For years, scientists have tried to map the influence of a single wave in such a collision. It is fundamentally impossible to experimentally select a single wave and study its influence on a collision process.
However, at very low temperatures, when molecules collide very slowly, this becomes possible under specific circumstances—during a so-called ‘scattering resonance‘, a single wave suddenly dominates the collision process. In this case, it becomes possible to study precisely how a single wave before the collision determines the wave character of the particles after the collision.
This is the essence of a collision at the most fundamental level: How do the starting conditions of particles transform into the final conditions after a collision?
Resonant Collision and Flight Direction
FOM workgroup leader Bas van de Meerakker, whose awards include an ERC Starting Grant in 2013, says:
“We can now determine this by measuring the change in the molecules’ flight direction during slow collisions. When the molecules collide slightly too quickly or too slowly, we observe a normal diffraction pattern of waves. However, if they have exactly the right velocity and hit a resonance, the change in direction is suddenly very different.
A resonance can be conceived as a collision in which the particles briefly orbit around each other before separating and flying off in entirely different directions.”
The experimental measurements agree exactly with quantum mechanical calculations made by theoretical chemists Gerrit Groenenboom and Ad van der Avoird, co-authors of the article.
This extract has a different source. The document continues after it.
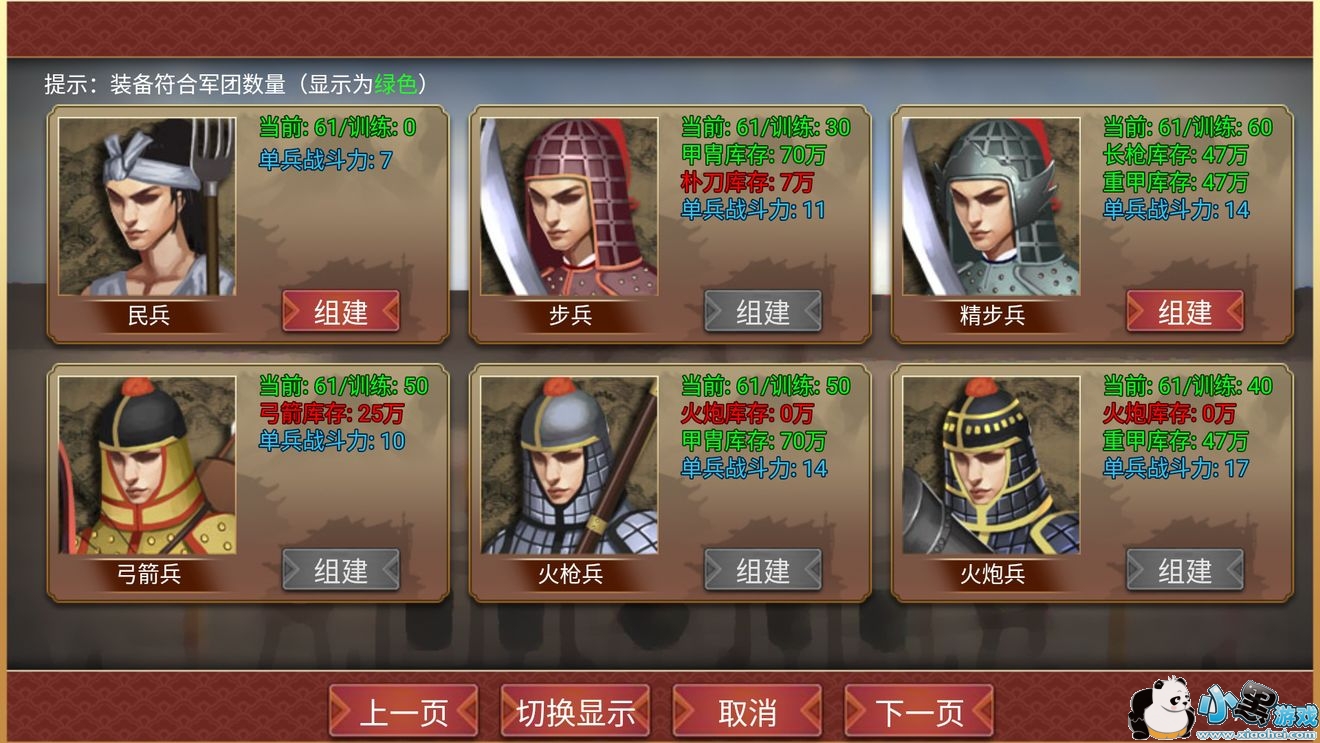
Task: Click the grey 组建 button for 步兵
Action: coord(763,312)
With their theory, the researchers can now precisely determine which waves play a role during a scattering resonance and how these waves influence the molecules’ change in flight direction.
The Cold and Controlled Collisions laboratory at Radboud University has a Stark decelerator that the researchers can use to precisely control the velocity of the molecules before a collision.
After a collision, they can accurately record the molecules’ change in flight direction using the velocity map imaging method. This combination of techniques is only available at Radboud University.
Thanks to this unique experiment, the researchers were able to observe these changes in the molecules’ flight direction during a scattering resonance for the first time.
Imaging resonances in low-energy NO-He inelastic collisions
Sjoerd N. Vogels, Jolijn Onvlee, Simon Chefdeville, Ad van der Avoird, Gerrit C. Groenenboom, and Sebastiaan Y. T. van de Meerakker
Science 13 November 2015: 350 (6262), 787-790[DOI:10.1126/science.aad2356]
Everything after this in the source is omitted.